Crystallization and Inhibition of Monosodium Urate Monohydrate: Advances in Mechanistic Understanding and Perspectives for Gout Management

Abstract

Gout is a severe and prevalent pathological mineralization disorder characterized by hyperuricemia and recurrent arthritis, driven by deposition of urate crystals in joints and surrounding tissues. Clinical management of gout primarily targets inflammation and pain during acute attacks, as well as long-term urate-lowering therapy. Nevertheless, achieving optimal control of gout remains a significant clinical challenge.
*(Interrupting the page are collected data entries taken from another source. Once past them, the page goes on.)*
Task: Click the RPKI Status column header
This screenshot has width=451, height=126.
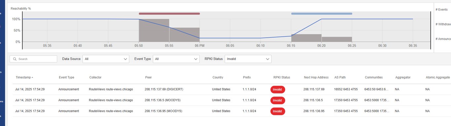Action: pos(282,78)
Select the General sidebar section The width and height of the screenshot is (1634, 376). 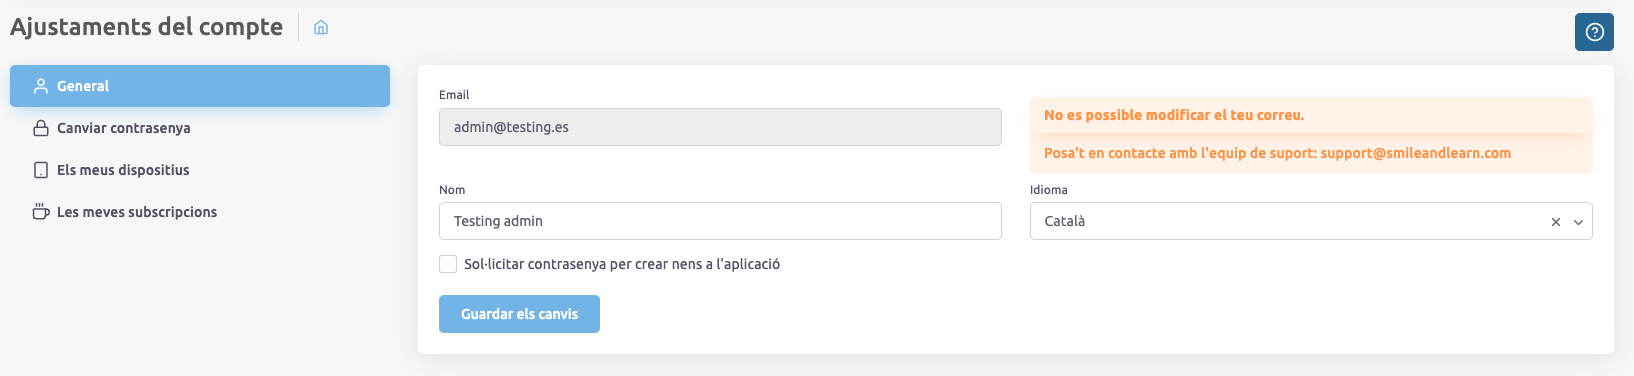[x=200, y=86]
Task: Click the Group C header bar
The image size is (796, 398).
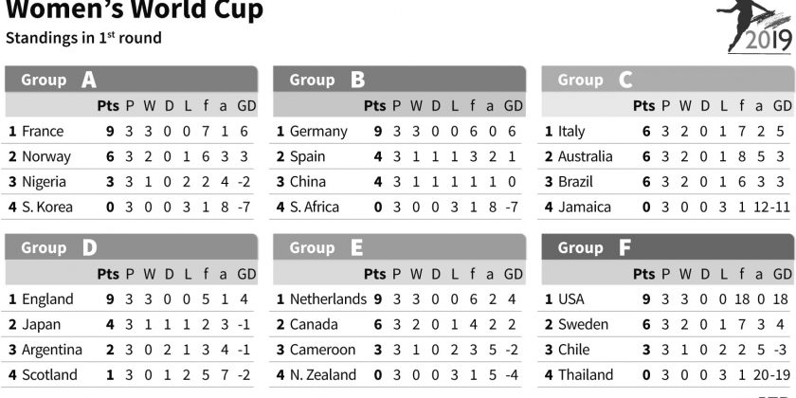Action: [667, 80]
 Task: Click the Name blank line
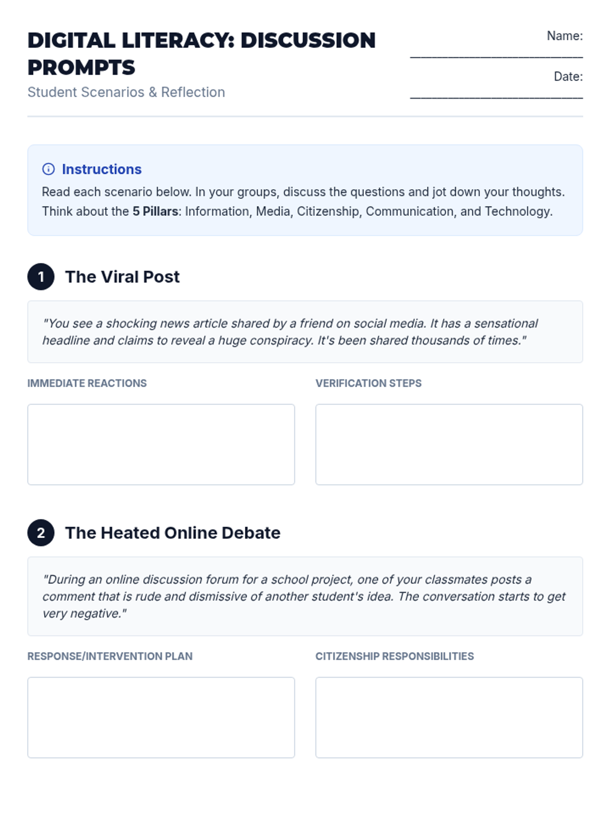[x=496, y=53]
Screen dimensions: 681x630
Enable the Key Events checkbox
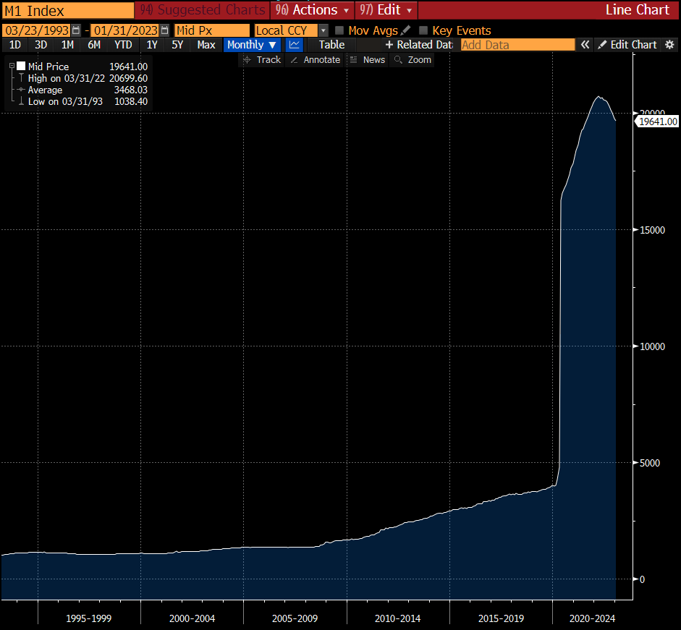pos(423,30)
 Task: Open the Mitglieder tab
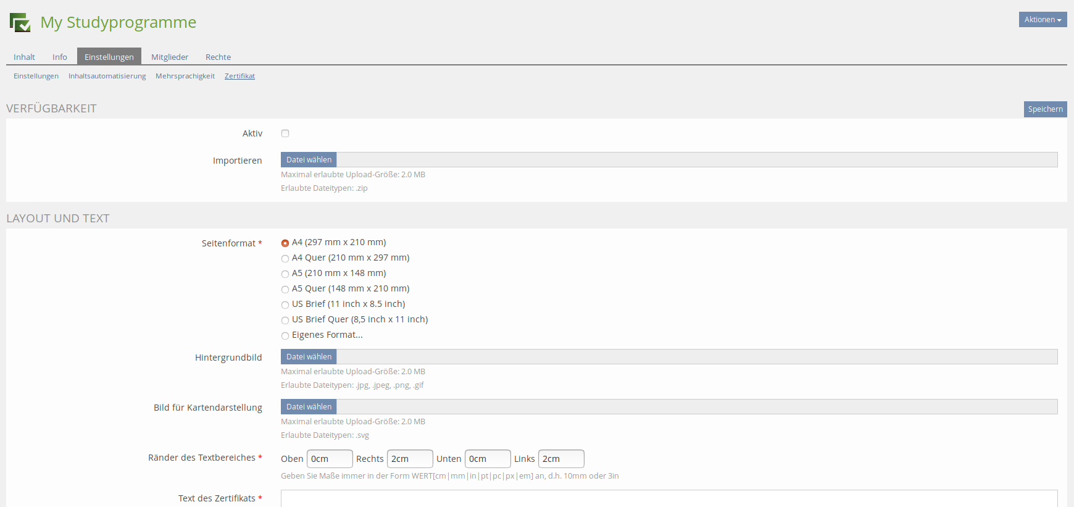(x=170, y=57)
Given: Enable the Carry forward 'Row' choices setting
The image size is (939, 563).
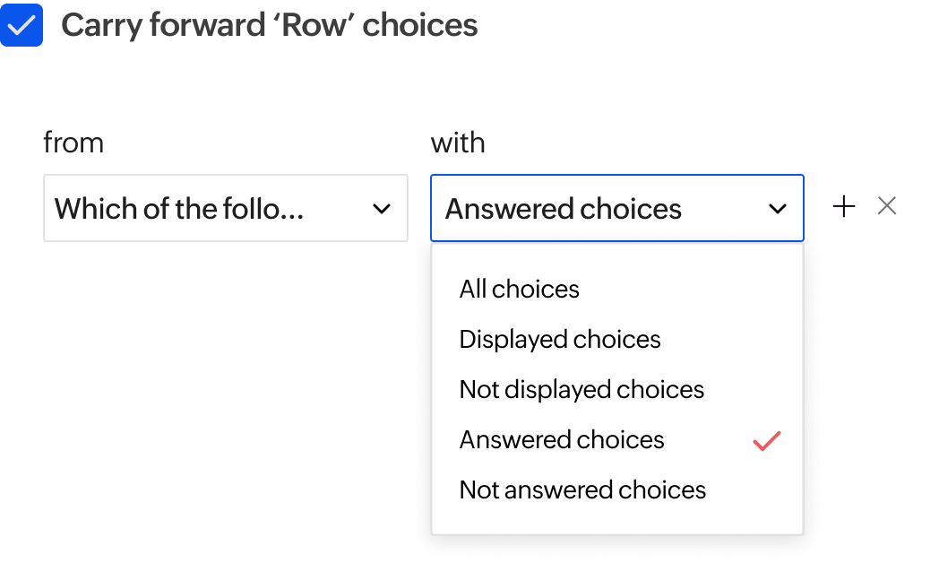Looking at the screenshot, I should point(22,24).
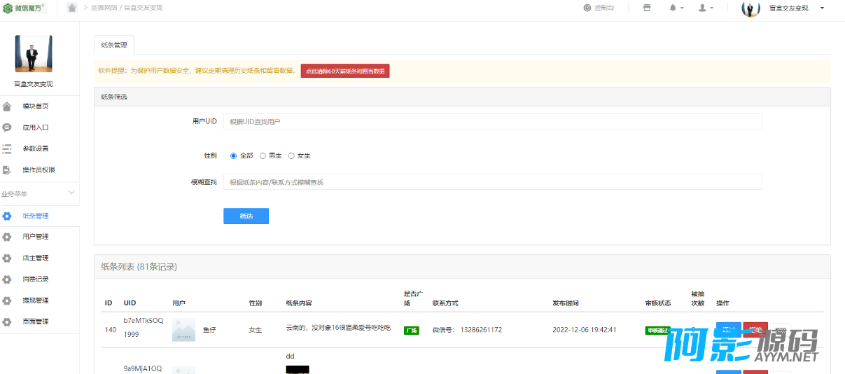Collapse the 业务菜单 sidebar section
This screenshot has height=374, width=845.
click(71, 193)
As a crystal-induced disease, gout is fundamentally driven by monosodium urate monohydrate (MSUM) crystals, which represent the critical nexus between hyperuricemia and inflammatory responses. This has drawn substantial research interest from both medical and crystallographic communities. Inhibiting MSUM crystallization has emerged as a promising therapeutic strategy for gout management. In recent years, research on gout from a crystallographic perspective has flourished. This review systematically summarizes the research progress in understanding MSUM crystallization and its influencing factors, as well as the screening and development of MSUM crystallization inhibitors. It specifically discusses the challenges faced by MSUM inhibitors during clinical translation and the corresponding optimization strategies, aiming to bridge the gap between laboratory research and clinical applications.